Farmers deliver about four billion eggs to market annually, worth an estimated $659.6 million in 2014-15.
Cage egg production still dominates the industry and consumer buying preferences, but it is growing at less than two per cent a year as big retailers cash in on the popularity of free-range and organic marketing themes and reduce shelf space for lower priced cage egg lines.
While rising shopper awareness and concern with product provenance has encouraged shoppers to buy more free-range eggs, research group IBISWorld warns farmers and food service businesses are increasingly likely to be squeezed by the trend.
"There are significant costs associated with altering farming methods to switch to free-range production," said IBISWorld industry expert Brooke Tonkin.
Yet farmers who resisted the free-range trend ran the risk of being caught in an oversupply of cage eggs.
"As supermarkets and fast food outlets change their purchasing policies, cage eggs producers could find themselves having to accept lower prices from downstream players, or selling their eggs for processing into low-value powder," Ms Tonkin said.
At the other end of the food chain, cafes, restaurants and other food services already operated with tight margins and could face significant bottom line challenges because of the shift to more expensive free-range farm output.
Supermarkets sold about 1.5 billion eggs in 2014-15 with the major retail players using free-range brands to command an ever-increasing share of egg sales revenue and future volumes.
"Supermarkets have been quick to take advantage of the higher margins attached to free-range eggs, and are keenly advertising the responsible sourcing of their products to justify the price hike," said IBISWorld's Stephen Gargano.
The inelastic nature of egg demand had also given retailers considerable power in setting prices, leaving consumers who were drawn in by the free-range marketing message to be price-takers.
These shoppers had no choice but to accept the price jump.
However, Ms Tonkin noted consumers often understood the extra farming costs associated with free-range farming and believed the price rises were justified.
Woolworths would remove all cage eggs from its shelves, including its house brand, by 2018, while Coles no longer sold cage eggs under its house brand.

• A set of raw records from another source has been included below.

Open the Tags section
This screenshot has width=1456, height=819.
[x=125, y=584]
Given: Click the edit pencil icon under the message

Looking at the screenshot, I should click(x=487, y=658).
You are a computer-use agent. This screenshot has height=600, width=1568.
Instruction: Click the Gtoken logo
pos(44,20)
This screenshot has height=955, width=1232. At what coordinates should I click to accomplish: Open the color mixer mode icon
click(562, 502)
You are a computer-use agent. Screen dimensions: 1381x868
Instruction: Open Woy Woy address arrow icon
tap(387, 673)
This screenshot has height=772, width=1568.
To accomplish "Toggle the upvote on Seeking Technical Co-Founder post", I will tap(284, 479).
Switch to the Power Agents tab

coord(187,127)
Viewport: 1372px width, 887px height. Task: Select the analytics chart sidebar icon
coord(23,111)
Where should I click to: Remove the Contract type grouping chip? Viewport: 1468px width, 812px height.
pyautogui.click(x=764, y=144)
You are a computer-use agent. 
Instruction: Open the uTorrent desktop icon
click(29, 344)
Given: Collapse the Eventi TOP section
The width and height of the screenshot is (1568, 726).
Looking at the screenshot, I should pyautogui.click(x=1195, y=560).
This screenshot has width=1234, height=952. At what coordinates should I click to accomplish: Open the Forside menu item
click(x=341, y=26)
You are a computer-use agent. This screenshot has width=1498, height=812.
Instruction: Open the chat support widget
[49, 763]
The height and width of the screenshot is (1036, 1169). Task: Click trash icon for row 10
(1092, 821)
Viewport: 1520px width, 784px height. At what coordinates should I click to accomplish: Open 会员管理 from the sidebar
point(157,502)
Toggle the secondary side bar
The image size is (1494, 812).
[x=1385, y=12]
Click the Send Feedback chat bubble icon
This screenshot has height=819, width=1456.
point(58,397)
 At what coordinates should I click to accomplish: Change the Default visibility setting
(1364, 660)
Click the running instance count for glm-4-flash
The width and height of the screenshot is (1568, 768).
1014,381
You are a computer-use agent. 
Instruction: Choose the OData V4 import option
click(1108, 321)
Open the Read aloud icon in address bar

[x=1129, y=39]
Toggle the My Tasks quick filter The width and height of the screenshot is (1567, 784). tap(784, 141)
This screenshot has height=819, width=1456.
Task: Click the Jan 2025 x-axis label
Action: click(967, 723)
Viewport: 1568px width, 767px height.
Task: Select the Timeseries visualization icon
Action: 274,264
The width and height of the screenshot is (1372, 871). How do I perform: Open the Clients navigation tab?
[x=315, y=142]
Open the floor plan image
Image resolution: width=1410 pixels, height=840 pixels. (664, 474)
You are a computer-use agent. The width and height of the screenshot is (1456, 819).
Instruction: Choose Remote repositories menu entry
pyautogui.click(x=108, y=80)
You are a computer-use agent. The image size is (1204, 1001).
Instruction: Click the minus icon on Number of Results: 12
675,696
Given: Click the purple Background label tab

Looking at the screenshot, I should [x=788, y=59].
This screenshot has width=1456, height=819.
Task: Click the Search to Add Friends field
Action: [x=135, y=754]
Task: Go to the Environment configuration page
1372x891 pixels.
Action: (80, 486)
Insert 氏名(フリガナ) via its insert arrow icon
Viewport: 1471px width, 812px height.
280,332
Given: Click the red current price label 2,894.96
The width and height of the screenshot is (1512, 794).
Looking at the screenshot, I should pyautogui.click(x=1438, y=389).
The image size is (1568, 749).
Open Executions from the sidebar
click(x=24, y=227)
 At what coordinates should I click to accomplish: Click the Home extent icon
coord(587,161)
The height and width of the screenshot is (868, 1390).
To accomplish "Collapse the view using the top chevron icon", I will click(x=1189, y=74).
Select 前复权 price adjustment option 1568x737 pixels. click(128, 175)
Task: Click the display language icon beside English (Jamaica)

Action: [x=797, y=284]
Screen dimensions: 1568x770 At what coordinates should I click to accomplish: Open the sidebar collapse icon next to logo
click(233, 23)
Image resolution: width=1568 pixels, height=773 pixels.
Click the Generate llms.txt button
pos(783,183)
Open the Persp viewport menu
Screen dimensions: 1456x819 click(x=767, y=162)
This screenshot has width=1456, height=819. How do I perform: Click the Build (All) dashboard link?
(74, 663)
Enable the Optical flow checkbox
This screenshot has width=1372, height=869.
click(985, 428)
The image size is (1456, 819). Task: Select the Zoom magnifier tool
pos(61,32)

Aldi continued to resist the higher-priced trend because it was at odds with its efforts to be seen as a low-cost grocery option.
Back on the farm, Ms Tonkin said farmers faced the highest stakes in making the shift to non-cage egg production because they generally could not convert expensive existing cage-egg infrastructure into free-range farms, without acquiring extra land suitable for chooks to roam and feed on.
They also had to buy new and additional equipment or remodel existing barns.
While some farmers would recoup some of their costs through the higher prices for non-cage eggs, Ms Tonkin said some smaller players may be better off leaving the industry than making the transition.
IBISWorld noted production of organic eggs, which tended to be a segment of the free-range offering, grew almost 50pc annually in the past five years but was still only a 78 million eggs per year market.